[EXTRACTED MATERIAL — start]

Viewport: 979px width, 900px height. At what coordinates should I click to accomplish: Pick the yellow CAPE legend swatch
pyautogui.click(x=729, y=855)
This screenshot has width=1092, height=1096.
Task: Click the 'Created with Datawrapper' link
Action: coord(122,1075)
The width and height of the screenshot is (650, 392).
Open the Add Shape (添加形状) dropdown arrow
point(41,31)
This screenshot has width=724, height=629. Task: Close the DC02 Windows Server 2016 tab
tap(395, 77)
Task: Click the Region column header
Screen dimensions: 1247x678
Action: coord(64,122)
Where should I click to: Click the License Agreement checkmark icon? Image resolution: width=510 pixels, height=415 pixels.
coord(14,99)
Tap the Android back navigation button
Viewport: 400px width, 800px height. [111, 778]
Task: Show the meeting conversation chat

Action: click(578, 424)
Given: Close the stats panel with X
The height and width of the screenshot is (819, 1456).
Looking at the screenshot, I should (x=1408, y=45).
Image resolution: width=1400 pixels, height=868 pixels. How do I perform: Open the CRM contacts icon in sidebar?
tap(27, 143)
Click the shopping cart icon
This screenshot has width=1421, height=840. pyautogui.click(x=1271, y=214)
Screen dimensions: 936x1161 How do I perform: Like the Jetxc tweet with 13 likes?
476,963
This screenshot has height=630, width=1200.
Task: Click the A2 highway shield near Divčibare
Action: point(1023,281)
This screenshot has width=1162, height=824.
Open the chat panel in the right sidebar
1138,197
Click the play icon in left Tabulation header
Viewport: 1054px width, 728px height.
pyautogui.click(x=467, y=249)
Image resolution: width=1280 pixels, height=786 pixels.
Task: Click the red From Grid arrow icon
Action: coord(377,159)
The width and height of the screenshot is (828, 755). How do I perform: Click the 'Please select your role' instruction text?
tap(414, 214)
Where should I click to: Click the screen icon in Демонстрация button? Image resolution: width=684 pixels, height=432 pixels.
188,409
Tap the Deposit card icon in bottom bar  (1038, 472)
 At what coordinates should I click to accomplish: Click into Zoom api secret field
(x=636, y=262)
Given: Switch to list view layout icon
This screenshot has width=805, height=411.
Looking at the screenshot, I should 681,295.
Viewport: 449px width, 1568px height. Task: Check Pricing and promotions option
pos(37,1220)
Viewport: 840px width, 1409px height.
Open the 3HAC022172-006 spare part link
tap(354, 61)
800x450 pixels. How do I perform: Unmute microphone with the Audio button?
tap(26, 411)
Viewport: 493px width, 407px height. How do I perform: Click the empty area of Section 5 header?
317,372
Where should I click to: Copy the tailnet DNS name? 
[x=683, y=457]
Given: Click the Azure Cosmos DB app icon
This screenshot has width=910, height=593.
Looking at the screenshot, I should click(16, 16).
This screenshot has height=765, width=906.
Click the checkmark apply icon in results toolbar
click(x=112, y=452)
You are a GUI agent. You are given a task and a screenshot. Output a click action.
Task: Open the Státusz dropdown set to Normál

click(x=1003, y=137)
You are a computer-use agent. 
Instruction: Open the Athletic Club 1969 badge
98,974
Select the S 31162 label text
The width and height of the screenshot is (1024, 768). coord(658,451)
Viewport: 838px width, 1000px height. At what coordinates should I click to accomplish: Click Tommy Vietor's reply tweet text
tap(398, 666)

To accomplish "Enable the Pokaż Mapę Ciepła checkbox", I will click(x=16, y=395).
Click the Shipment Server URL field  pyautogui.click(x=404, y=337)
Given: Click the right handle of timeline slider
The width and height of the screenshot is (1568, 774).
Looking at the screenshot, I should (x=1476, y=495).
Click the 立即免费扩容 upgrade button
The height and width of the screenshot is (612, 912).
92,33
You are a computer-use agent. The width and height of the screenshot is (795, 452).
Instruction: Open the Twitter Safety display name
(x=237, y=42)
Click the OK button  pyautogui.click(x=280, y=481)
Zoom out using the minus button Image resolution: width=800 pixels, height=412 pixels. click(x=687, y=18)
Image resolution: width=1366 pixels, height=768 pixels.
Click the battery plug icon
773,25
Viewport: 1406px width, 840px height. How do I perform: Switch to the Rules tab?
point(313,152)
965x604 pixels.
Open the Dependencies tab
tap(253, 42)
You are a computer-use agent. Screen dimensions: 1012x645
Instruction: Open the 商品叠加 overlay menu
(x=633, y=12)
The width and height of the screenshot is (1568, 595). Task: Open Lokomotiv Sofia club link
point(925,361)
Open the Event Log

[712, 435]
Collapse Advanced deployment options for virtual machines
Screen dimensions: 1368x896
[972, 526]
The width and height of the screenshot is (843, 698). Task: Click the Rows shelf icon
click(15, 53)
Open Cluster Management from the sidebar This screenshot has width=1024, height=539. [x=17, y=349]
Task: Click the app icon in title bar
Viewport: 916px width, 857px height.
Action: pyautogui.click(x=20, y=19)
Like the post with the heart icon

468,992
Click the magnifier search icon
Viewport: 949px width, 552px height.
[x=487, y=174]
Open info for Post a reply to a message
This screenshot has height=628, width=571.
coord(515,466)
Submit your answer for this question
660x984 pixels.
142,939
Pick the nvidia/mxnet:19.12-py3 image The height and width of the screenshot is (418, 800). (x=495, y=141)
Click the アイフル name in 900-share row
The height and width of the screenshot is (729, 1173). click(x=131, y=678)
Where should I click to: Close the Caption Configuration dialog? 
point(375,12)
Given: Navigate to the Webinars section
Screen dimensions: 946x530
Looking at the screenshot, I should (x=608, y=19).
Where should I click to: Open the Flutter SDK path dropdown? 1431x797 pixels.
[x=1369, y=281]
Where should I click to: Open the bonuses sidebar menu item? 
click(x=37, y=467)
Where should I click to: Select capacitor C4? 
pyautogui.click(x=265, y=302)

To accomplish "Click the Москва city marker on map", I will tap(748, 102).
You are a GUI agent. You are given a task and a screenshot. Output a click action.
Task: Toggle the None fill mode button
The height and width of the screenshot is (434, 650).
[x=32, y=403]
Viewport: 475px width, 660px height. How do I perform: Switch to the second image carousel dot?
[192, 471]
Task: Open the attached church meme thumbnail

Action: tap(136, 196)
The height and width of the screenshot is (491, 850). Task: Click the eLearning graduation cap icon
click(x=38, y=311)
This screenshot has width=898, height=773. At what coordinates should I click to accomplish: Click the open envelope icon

[EXTRACTED MATERIAL — finish]

**DIRECTIONS**
Beginning with the line that has "Viewport: 475px width, 660px", set down each line through the last one above, exactly, and nothing else.

**SOLUTION FOR THIS PROBLEM**
Viewport: 475px width, 660px height. How do I perform: Switch to the second image carousel dot?
[192, 471]
Task: Open the attached church meme thumbnail

Action: tap(136, 196)
The height and width of the screenshot is (491, 850). Task: Click the eLearning graduation cap icon
click(x=38, y=311)
This screenshot has width=898, height=773. At what coordinates should I click to accomplish: Click the open envelope icon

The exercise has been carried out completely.